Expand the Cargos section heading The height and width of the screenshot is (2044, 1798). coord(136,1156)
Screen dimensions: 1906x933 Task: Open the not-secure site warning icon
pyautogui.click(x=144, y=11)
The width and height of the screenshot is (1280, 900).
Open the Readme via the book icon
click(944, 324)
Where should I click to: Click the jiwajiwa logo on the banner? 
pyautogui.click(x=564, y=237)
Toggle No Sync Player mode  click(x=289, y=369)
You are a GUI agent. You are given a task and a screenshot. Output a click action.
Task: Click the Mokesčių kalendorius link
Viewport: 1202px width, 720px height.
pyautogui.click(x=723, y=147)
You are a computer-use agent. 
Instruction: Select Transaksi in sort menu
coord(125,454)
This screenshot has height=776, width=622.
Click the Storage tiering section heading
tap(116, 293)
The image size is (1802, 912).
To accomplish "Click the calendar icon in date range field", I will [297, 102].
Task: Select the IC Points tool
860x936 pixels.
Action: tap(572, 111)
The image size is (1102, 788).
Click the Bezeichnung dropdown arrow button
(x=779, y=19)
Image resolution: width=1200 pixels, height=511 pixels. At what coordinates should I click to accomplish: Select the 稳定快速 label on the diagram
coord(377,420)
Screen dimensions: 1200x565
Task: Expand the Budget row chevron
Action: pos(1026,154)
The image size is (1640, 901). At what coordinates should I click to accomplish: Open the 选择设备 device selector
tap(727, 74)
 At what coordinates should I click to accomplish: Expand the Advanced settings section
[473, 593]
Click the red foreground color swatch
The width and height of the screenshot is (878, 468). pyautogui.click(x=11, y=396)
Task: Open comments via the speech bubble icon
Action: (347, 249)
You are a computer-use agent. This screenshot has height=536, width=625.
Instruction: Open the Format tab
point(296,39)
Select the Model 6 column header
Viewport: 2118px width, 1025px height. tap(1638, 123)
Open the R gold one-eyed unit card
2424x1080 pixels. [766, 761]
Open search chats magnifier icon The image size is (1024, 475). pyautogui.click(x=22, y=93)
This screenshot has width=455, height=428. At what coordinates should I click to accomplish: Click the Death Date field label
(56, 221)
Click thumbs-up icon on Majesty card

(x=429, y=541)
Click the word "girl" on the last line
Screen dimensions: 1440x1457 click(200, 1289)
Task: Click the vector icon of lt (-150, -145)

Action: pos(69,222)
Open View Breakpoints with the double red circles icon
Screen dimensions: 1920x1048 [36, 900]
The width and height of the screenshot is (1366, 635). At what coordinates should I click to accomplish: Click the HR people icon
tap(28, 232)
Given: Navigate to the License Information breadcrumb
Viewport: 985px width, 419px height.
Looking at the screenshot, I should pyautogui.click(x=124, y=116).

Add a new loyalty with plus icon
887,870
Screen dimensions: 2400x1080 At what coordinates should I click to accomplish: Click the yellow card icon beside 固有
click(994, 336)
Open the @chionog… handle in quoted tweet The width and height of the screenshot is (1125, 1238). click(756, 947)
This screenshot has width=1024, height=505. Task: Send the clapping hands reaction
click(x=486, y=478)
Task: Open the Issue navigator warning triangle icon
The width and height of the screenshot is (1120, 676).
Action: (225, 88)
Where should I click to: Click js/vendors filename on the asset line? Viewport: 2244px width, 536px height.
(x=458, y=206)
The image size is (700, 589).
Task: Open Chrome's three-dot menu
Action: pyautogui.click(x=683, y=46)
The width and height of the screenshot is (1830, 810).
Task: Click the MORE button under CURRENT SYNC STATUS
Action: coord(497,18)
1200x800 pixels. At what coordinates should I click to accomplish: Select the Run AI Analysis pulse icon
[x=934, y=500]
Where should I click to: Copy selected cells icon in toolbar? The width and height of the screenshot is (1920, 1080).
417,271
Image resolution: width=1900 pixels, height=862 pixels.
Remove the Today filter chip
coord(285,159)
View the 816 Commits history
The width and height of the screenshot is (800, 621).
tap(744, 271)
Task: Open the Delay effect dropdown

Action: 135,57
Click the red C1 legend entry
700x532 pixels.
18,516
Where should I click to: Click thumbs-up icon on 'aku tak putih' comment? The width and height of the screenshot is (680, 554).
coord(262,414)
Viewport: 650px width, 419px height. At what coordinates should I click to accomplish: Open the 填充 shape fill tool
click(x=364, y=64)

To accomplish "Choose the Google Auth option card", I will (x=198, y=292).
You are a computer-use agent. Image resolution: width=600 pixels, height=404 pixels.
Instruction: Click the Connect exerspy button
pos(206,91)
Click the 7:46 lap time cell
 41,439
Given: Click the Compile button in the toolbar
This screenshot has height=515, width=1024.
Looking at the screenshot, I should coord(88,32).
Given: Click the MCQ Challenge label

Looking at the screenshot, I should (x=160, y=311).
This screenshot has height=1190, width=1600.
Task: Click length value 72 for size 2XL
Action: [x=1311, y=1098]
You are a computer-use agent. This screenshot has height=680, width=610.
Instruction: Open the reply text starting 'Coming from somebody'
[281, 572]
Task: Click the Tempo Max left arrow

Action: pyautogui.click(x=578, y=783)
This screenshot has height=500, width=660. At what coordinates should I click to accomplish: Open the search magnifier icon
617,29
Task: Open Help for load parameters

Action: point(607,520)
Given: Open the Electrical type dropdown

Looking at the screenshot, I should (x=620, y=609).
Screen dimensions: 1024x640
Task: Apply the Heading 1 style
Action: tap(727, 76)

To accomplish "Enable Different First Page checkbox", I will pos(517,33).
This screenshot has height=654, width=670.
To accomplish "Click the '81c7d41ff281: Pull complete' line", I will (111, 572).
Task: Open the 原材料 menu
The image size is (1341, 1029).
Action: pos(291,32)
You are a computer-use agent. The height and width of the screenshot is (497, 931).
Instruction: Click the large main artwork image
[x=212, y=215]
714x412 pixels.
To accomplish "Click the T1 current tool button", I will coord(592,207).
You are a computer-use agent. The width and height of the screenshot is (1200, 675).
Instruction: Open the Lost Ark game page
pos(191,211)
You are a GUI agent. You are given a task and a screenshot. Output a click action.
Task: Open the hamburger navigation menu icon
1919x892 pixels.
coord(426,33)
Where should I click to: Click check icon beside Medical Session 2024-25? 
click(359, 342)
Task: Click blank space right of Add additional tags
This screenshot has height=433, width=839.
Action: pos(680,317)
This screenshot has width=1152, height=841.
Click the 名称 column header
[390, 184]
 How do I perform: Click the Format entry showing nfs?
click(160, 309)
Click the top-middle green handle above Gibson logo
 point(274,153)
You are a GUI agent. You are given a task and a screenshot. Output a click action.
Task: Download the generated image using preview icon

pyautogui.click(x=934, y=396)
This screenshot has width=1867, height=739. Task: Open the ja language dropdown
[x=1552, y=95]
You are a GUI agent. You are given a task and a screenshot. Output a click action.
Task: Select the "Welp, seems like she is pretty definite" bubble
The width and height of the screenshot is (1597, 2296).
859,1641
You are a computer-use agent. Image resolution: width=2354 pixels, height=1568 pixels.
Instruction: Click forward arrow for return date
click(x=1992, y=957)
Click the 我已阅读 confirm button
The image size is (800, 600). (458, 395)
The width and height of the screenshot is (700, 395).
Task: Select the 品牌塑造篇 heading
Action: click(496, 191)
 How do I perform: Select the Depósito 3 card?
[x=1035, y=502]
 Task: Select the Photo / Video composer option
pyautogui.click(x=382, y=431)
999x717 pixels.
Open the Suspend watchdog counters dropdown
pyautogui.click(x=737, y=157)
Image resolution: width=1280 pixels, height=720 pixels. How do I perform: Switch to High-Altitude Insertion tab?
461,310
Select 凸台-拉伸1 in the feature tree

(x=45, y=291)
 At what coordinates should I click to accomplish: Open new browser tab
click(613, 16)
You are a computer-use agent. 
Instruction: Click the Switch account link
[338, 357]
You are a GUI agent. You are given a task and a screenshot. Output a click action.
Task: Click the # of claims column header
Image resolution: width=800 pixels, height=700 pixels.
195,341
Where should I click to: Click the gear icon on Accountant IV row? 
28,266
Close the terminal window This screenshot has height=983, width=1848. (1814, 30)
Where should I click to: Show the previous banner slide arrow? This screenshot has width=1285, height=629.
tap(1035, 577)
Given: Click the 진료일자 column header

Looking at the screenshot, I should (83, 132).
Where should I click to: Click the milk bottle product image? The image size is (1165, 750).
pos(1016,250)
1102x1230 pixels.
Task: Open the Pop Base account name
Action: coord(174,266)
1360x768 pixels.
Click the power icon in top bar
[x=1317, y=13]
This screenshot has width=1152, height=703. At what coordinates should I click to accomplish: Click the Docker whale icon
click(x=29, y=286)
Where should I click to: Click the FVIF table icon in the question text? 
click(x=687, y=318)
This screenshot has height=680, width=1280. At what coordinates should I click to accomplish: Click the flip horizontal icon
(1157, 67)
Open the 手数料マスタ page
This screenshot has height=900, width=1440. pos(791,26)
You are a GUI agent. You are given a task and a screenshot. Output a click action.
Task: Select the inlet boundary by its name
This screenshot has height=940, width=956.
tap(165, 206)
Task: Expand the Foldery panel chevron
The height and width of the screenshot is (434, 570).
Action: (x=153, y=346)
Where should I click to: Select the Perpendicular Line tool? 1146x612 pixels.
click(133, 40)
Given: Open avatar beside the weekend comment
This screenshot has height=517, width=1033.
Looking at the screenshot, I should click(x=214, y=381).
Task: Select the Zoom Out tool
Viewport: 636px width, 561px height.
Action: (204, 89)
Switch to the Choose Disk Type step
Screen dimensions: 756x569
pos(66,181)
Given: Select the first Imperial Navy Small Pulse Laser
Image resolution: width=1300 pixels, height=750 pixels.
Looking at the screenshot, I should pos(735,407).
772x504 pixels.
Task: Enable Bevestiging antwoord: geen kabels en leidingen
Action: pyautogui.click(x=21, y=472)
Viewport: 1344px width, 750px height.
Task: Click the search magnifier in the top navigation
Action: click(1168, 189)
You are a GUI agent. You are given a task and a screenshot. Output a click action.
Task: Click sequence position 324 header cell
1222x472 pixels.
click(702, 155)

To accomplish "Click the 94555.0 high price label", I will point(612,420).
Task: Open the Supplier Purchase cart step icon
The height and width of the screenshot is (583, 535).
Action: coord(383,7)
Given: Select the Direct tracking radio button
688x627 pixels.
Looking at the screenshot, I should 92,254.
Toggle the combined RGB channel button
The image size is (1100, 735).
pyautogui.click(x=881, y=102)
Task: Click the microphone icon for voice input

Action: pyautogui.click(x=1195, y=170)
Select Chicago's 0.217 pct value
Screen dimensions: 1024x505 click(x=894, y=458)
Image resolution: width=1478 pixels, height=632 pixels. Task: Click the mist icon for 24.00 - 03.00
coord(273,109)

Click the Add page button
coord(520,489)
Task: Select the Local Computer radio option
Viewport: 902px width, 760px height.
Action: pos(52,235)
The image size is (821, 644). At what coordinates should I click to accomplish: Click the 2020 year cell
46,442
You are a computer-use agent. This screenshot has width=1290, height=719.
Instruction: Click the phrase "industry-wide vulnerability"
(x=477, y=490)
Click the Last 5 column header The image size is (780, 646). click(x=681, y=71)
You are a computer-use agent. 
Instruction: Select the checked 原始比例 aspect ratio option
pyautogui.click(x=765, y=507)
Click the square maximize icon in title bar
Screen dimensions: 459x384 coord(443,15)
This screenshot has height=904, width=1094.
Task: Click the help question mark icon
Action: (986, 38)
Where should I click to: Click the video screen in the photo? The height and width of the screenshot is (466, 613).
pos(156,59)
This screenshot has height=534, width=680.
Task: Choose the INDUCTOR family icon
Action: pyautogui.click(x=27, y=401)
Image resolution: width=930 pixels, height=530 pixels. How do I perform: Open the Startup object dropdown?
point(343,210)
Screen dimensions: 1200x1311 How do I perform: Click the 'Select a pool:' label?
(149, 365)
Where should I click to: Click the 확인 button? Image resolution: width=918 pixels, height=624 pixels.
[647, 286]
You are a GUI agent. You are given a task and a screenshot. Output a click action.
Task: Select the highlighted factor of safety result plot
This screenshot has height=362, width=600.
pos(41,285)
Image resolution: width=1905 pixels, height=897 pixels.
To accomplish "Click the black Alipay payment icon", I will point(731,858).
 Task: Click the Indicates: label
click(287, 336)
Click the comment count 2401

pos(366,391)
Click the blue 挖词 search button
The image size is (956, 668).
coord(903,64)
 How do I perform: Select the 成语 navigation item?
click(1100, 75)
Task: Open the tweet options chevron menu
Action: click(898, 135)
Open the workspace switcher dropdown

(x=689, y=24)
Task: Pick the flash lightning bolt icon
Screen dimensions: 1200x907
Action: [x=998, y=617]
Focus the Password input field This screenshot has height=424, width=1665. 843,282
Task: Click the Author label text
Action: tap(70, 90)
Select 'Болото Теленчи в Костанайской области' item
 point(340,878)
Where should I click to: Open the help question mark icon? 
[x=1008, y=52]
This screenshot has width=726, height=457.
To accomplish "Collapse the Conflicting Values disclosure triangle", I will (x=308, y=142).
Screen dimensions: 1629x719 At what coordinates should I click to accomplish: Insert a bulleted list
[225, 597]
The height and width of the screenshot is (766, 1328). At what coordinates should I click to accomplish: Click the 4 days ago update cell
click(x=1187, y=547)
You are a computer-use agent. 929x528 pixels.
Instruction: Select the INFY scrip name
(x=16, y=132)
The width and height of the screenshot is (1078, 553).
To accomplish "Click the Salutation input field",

■ ■ ■ ■ ■ ■ ■

Looking at the data above, return every line from the one with "This screenshot has height=680, width=1280." down to the one with "Given: Select the first", exactly and inclusively.

**COMPLETED TASK:**
This screenshot has height=680, width=1280. At what coordinates should I click to accomplish: Click the flip horizontal icon
(1157, 67)
Open the 手数料マスタ page
This screenshot has height=900, width=1440. pos(791,26)
You are a GUI agent. You are given a task and a screenshot. Output a click action.
Task: Select the inlet boundary by its name
This screenshot has height=940, width=956.
tap(165, 206)
Task: Expand the Foldery panel chevron
The height and width of the screenshot is (434, 570).
Action: (x=153, y=346)
Where should I click to: Select the Perpendicular Line tool? 1146x612 pixels.
click(133, 40)
Given: Open avatar beside the weekend comment
This screenshot has height=517, width=1033.
Looking at the screenshot, I should click(x=214, y=381).
Task: Select the Zoom Out tool
Viewport: 636px width, 561px height.
Action: (204, 89)
Switch to the Choose Disk Type step
Screen dimensions: 756x569
pos(66,181)
Given: Select the first Imperial Navy Small Pulse Laser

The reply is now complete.